Sabino is a catch all term for several different phenotypes of white pattering on horses. There is one genetically discovered form of Sabino, which is simply called Sabino 1. Sabino horses can range from small markings to Max White horses. The traits that exist on horses for it to be considered a Sabino include higher white markings on the hind legs then the front, white on the lower lip and chin, and the white at the front of the leg markings trails up higher on the legs then the white at the back of the leg marking. The height of the leg markings can range from socks to high whites. Often horses with high whites will also have white on their under belly. Extensively marked Sabinos will have white tracking up the body, most commonly with jagged lines connecting the white to the colour areas. Sabino horses can result in a roaned effect on the coat which is referred to as Ticking. Many of the more extensive Sabinos will have partial or completely blue eyes. Most famously the Clydesdale breed boasts several of the versions of Sabino.
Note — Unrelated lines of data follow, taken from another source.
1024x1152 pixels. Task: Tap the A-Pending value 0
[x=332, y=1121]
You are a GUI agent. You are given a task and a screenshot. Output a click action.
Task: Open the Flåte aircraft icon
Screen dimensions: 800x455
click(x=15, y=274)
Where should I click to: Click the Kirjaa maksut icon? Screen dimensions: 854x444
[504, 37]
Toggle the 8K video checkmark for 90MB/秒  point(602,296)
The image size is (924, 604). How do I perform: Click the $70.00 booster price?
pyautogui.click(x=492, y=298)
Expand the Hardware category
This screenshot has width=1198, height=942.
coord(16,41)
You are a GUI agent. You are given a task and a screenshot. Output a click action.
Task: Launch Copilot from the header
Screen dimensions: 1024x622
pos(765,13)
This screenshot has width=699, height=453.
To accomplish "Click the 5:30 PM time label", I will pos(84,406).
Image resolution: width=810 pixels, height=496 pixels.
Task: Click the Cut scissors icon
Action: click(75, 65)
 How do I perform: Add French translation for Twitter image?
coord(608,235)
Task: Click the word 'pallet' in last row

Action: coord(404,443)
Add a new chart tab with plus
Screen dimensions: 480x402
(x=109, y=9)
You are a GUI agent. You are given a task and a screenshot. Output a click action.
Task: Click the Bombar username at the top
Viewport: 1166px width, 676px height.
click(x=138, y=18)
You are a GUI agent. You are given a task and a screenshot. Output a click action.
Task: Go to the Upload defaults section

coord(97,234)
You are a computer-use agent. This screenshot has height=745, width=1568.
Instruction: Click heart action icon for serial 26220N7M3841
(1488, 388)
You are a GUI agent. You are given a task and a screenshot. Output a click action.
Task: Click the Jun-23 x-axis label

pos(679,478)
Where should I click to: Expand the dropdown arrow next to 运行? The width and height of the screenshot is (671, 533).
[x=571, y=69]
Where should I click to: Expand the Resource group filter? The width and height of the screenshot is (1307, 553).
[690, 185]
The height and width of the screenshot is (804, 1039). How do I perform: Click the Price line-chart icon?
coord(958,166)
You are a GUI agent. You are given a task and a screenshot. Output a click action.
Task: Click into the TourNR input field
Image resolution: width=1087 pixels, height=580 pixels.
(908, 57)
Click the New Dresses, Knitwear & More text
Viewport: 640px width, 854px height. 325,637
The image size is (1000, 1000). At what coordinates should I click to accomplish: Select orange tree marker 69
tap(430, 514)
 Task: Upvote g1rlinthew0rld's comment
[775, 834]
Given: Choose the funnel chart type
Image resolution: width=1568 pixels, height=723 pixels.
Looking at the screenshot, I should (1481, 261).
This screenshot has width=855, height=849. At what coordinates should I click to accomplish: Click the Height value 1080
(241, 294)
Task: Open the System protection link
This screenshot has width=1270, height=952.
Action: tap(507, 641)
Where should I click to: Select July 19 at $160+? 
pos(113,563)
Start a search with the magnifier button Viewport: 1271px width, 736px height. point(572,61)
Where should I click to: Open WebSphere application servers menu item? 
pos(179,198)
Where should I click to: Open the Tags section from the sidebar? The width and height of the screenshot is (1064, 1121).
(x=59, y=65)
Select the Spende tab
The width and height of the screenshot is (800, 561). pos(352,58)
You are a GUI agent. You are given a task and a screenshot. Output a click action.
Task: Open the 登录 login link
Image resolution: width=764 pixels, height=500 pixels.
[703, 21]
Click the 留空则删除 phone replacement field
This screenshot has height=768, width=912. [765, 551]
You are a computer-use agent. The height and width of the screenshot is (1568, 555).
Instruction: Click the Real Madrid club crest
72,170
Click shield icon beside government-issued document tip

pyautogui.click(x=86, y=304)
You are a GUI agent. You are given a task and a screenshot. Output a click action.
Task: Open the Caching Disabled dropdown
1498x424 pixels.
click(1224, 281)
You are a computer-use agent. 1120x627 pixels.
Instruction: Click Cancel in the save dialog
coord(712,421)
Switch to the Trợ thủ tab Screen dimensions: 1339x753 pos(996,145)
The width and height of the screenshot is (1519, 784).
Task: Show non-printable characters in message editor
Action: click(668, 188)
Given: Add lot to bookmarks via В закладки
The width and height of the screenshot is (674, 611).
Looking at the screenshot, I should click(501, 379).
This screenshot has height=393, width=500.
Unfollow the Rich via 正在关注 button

View this album to see the many different phenotypes that are classed as Sabino.

Sabino 1

Sabino 1 in an incomplete dominant gene located on the KIT locus. Heterozygous Sabino 1 horses will have white markings on their face and legs ranging from quite minimal to very bold. A Sabino 1 horse may be very pale in colour, this is referred to as the Sabino Colour Shift. Homozygous Sabino 1 horses, also known as Max White Sabino 1, are nearly or completely white. On Max White Sabino 1 horses the colour is usually retained in the ears when colour is present. It is a common misconception that Max White Sabino 1 horses are lethal, this is generally caused by a person mistaking Max White Sabino 1 for Overo Lethal White Syndrome which are two different things.